OK so Kingslee probably hasn’t said “Pass The Dutchie” but if he did, he certainly wasn’t the first. Even if he had spoken those words at some point, it probably wasn’t with the same metaphorical context I’m using them here. But more of that later.
Note: This particular blog is heavy on lengthy video content. I would suggest that if your’re interested enough to read the content, you find time to watch the video content at some point.
For anyone who doesn’t already know; Pass The Dutchie was the title of a 1982 Grammy-nominated globally popular song in the reggae genre. It was recorded by a group called Musical Youth, a band of young musicians from Birmingham (Kingslee wasn’t even born then).
A lesser known fact about the song (and the band) is; it took the record company several years to pay the band what they were due. Back in those days of the music industry, similar occurrences were not uncommon. But this factoid is not the underlying reason for the analogy however; the rhetorical simile will hopefully become more clear as you read on.
Kingslee James McLean Daley, better known by his stage name Akala, is a British rapper, author and poet. Some say he is a political activist but I suspect he prefers not to sit under that particular nomenclature. Akala is however undoubtedly a publicly vocal intellectual, somebody who has a passion for his background and beliefs.

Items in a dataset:
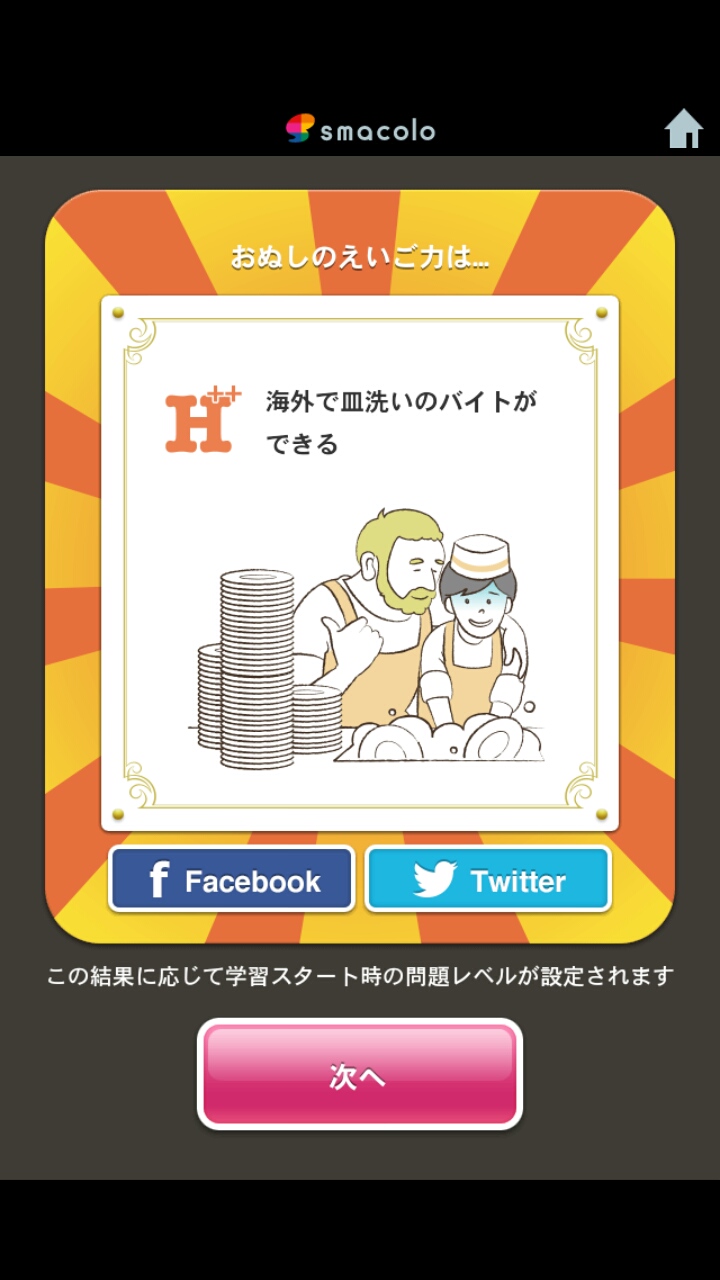Continue with the 次へ button
This screenshot has width=720, height=1280.
pyautogui.click(x=360, y=1075)
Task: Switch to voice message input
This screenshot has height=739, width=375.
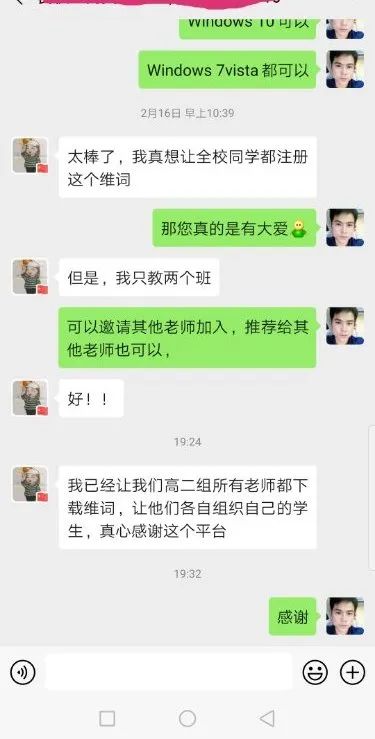Action: click(23, 672)
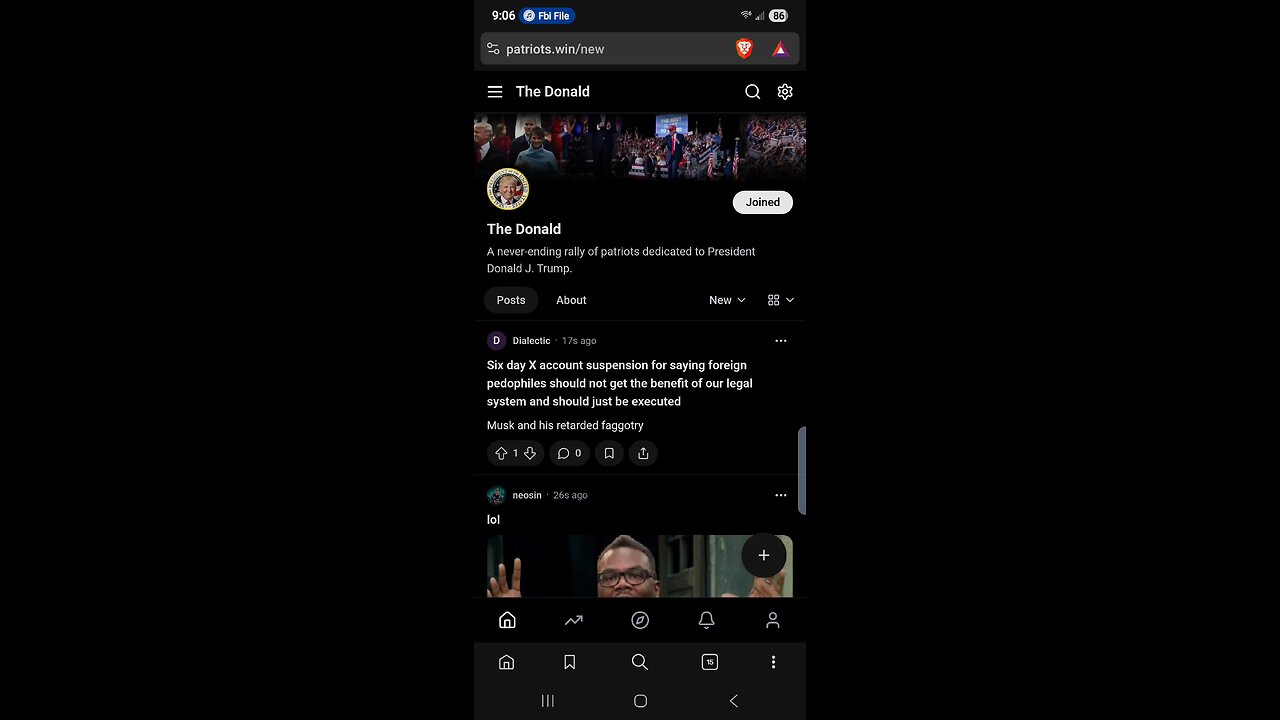Select the Posts tab

(511, 300)
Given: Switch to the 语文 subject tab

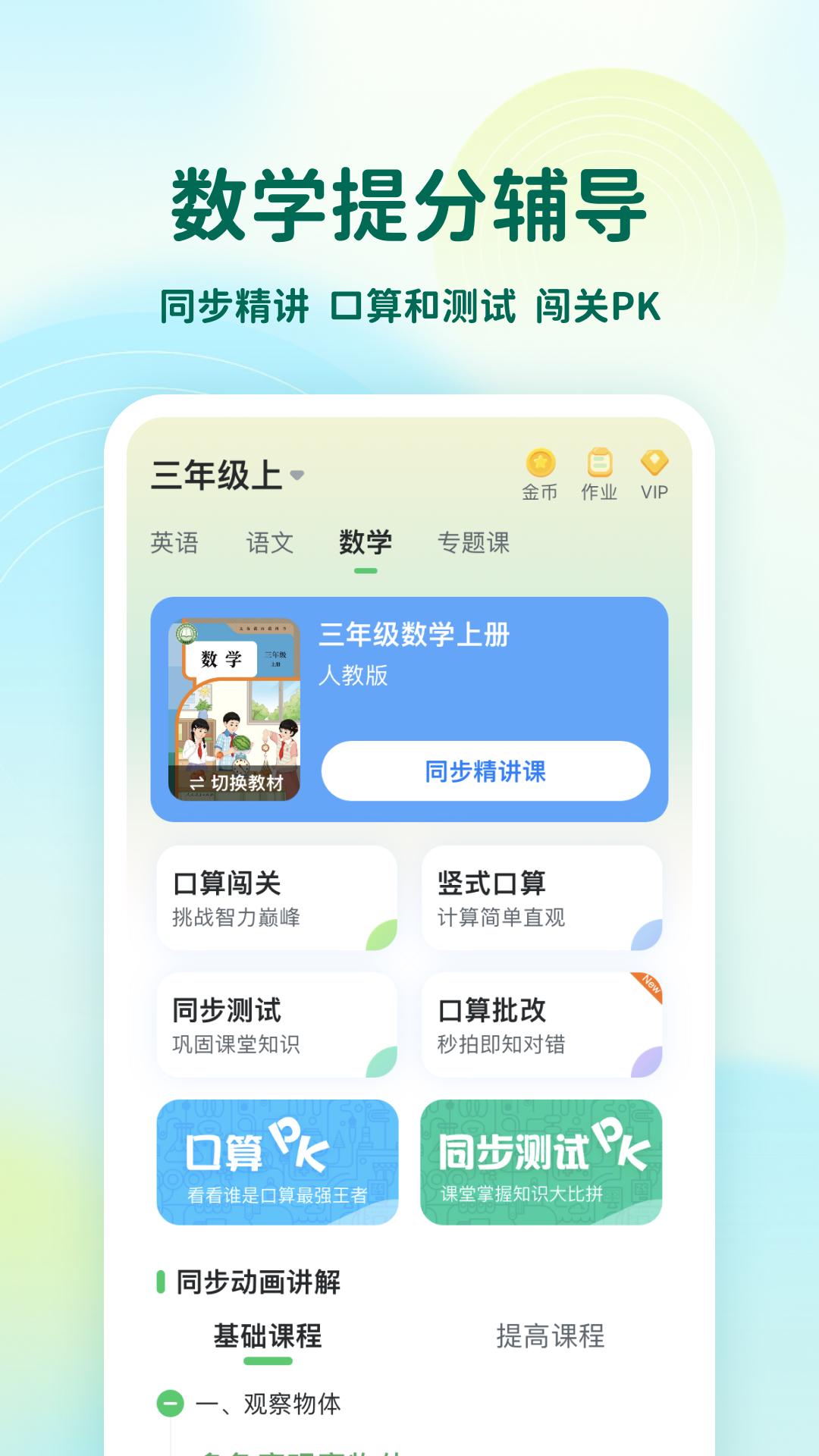Looking at the screenshot, I should tap(268, 543).
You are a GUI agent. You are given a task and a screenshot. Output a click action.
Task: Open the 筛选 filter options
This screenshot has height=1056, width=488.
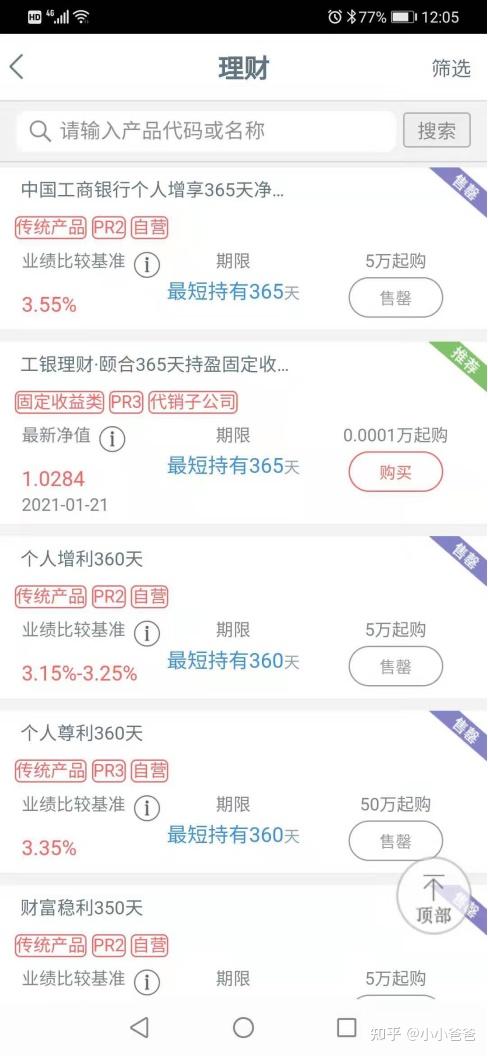[x=451, y=69]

EXERCISE INSTRUCTIONS:
A - Could you copy out the blog post about Akala word for word, in full?
B - Can you repeat the lines of the listing exactly, starting with the line that contains "Task: Switch to voice message input" and going on through the line that contains "Looking at the", with both of those lines included? Leave the pictures out of your answer.
The blog post about Akala and the listing are two unrelated pieces of material.

ANSWER LIST:
A -
OK so Kingslee probably hasn’t said “Pass The Dutchie” but if he did, he certainly wasn’t the first. Even if he had spoken those words at some point, it probably wasn’t with the same metaphorical context I’m using them here. But more of that later.
Note: This particular blog is heavy on lengthy video content. I would suggest that if your’re interested enough to read the content, you find time to watch the video content at some point.
For anyone who doesn’t already know; Pass The Dutchie was the title of a 1982 Grammy-nominated globally popular song in the reggae genre. It was recorded by a group called Musical Youth, a band of young musicians from Birmingham (Kingslee wasn’t even born then).
A lesser known fact about the song (and the band) is; it took the record company several years to pay the band what they were due. Back in those days of the music industry, similar occurrences were not uncommon. But this factoid is not the underlying reason for the analogy however; the rhetorical simile will hopefully become more clear as you read on.
Kingslee James McLean Daley, better known by his stage name Akala, is a British rapper, author and poet. Some say he is a political activist but I suspect he prefers not to sit under that particular nomenclature. Akala is however undoubtedly a publicly vocal intellectual, somebody who has a passion for his background and beliefs.

B -
Task: Switch to voice message input
This screenshot has height=739, width=375.
Action: click(23, 672)
Select the Posts tab

(511, 300)
Given: Switch to the 语文 subject tab

Looking at the screenshot, I should tap(268, 543).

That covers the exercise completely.